From: Peter Zijlstra
Date: Mon Jun 04 2012 - 05:01:20 EST


On Mon, 2012-06-04 at 11:27 +0530, Prashanth Nageshappa wrote:
> Based on the description in
> http://marc.info/?l=linux-kernel&m=133108682113018&w=2 , I was able to recreate
> a problem where in a SCHED_OTHER thread never gets runtime, even though there is
> one allowed CPU where it can run and make progress.

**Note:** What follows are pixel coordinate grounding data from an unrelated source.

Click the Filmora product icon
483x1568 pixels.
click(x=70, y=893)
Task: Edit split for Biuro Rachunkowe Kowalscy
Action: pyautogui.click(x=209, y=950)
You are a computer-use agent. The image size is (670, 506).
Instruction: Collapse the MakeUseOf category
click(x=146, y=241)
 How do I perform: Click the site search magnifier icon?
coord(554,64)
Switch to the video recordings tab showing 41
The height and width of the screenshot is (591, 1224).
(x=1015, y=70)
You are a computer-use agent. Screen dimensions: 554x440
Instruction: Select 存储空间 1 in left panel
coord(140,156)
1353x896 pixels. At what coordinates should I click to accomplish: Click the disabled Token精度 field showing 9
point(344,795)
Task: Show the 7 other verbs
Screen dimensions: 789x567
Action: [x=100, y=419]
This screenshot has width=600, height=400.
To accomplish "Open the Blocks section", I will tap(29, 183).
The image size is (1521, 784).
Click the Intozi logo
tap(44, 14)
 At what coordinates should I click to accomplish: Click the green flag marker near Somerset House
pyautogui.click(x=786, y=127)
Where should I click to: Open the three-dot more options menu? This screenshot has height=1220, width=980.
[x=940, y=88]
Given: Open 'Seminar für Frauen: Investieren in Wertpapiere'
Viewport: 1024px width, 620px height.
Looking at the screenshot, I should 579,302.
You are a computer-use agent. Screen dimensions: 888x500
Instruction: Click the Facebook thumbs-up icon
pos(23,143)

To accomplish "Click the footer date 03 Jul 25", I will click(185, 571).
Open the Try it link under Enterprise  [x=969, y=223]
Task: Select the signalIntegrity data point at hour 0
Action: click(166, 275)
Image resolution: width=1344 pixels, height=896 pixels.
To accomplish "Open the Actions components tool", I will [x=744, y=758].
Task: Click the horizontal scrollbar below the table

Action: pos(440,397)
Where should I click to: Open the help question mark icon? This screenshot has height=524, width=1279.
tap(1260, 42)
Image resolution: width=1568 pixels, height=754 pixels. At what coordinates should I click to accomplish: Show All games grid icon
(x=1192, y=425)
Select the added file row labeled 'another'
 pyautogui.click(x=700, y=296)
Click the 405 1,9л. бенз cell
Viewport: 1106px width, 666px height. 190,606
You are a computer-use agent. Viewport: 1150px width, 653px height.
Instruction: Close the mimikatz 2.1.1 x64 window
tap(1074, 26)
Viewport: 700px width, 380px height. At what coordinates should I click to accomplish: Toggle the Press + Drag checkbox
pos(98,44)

Do not use external references in changelogs if you don't absolutely
need to.

> On a dual socket box (4 cores per socket, 2 threads per core) with following
> config:
> 0 8 1 9 4 12 5 13
> 2 10 3 11 6 14 7 15
> |__________| |__________|
> socket 1 socket 2
>
> If we have following 4 tasks (2 SCHED_FIFO and 2 SCHED_OTHER) started in the
> following order:
> 1> SCHED_FIFO cpu hogging task bound to cpu 1
> 2> SCHED_OTHER cpu hogging task bound to cpus 3 & 9 - running on cpu 3
> sleeps and wakes up after all other tasks are started
> 3> SCHED_FIFO cpu hogging task bound to cpu 3
> 4> SCHED_OTHER cpu hogging task bound to cpu 9
>
> Once all the 4 tasks are started, we observe that 2nd task is starved of CPU
> after waking up. When it wakes up, it wakes up on its prev_cpu (3) where
> a FIFO task is now hogging the cpu. To prevent starvation, 2nd task
> needs to be pulled to cpu 9. However, between cpus 1, 9, cpu1 is the chosen
> cpu that attempts pulling tasks towards its core. When it tries pulling
> 2nd tasks towards its core, it is unable to do so as cpu1 is not in 2nd
> task's cpus_allowed mask. Ideally cpu1 should note that the task can be
> moved to its sibling and trigger that movement.
>
> In this patch, we try to identify if load balancing goal was not achieved
> completely because of destination cpu not being in cpus_allowed mask of target
> task(s) and retry load balancing to try and move tasks to other cpus in the
> same sched_group as that of destination cpu.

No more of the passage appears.